Book Trade Peace Prize to historian of Holocaust
At the close of the Frankfurt Book Fair, the German book trade will present its 25,000-euro annual peace prize to Saul Friedlaender, a historian of the Holocaust.
The 74-year-old, French-educated, Israeli academic is being honoured for "restoring the stolen dignity of the victims of the Holocaust, a recognition of which is the basis of peace."
The annual prize, instituted in 1950, is Germany's most prestigious literary award, though strictly speaking it does not honour writing, but rather contributions to the spirit of peace through literature, scholarship or art.
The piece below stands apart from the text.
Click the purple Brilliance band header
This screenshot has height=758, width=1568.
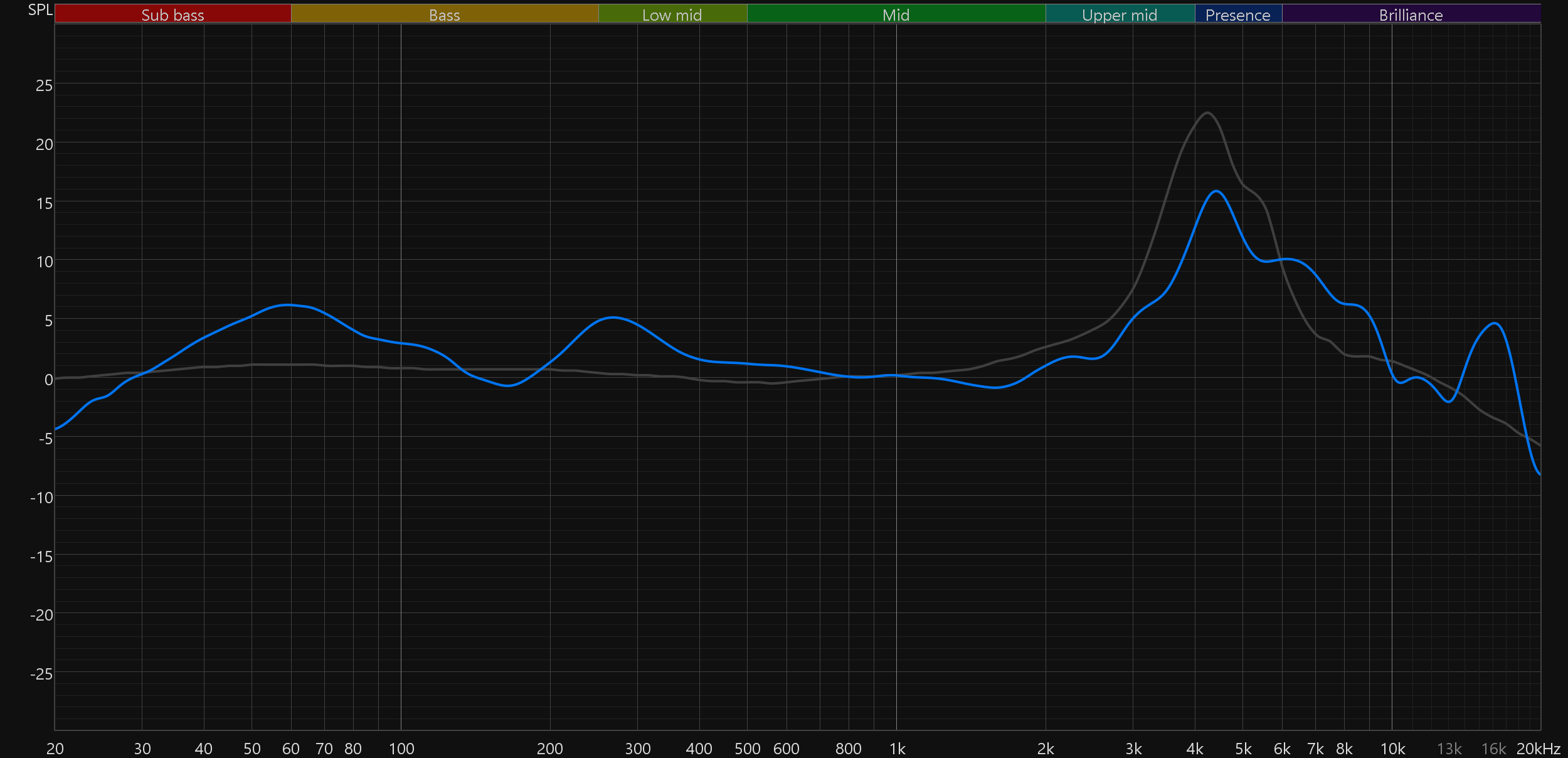1411,14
The October 14 ceremony in a Frankfurt historic monument, the Church of St Paul, will be attended by top German government figures.
When it announced its choice, the prize committee said Friedlaender was an "epic storyteller" of the persecution of the Jews under the Nazis who, having lived through the Holocaust himself, refused to describe it in distant terms.
"He precisely describes the classic triad of violence: the attackers and their obsessions, the victims and their despair and the silent majority of witnesses and their shock," the committee said.
Professor Friedlaender was born in the Czech capital Prague in 1932. His Jewish family took refuge in France and he attended a Catholic boarding school. His parents were imprisoned in France and killed by the Nazis, probably at Auschwitz.
He has written a major two-volume study of the Holocaust and since his retirement has lived mainly in Los Angeles.
The peace prize, which is administered by the Boersenverein, the association of German publishers and booksellers, has been awarded in the past to figures such as Nigerian writer Chinua Achebe (2002) and Turkish novelist Orhan Pamuk (2005).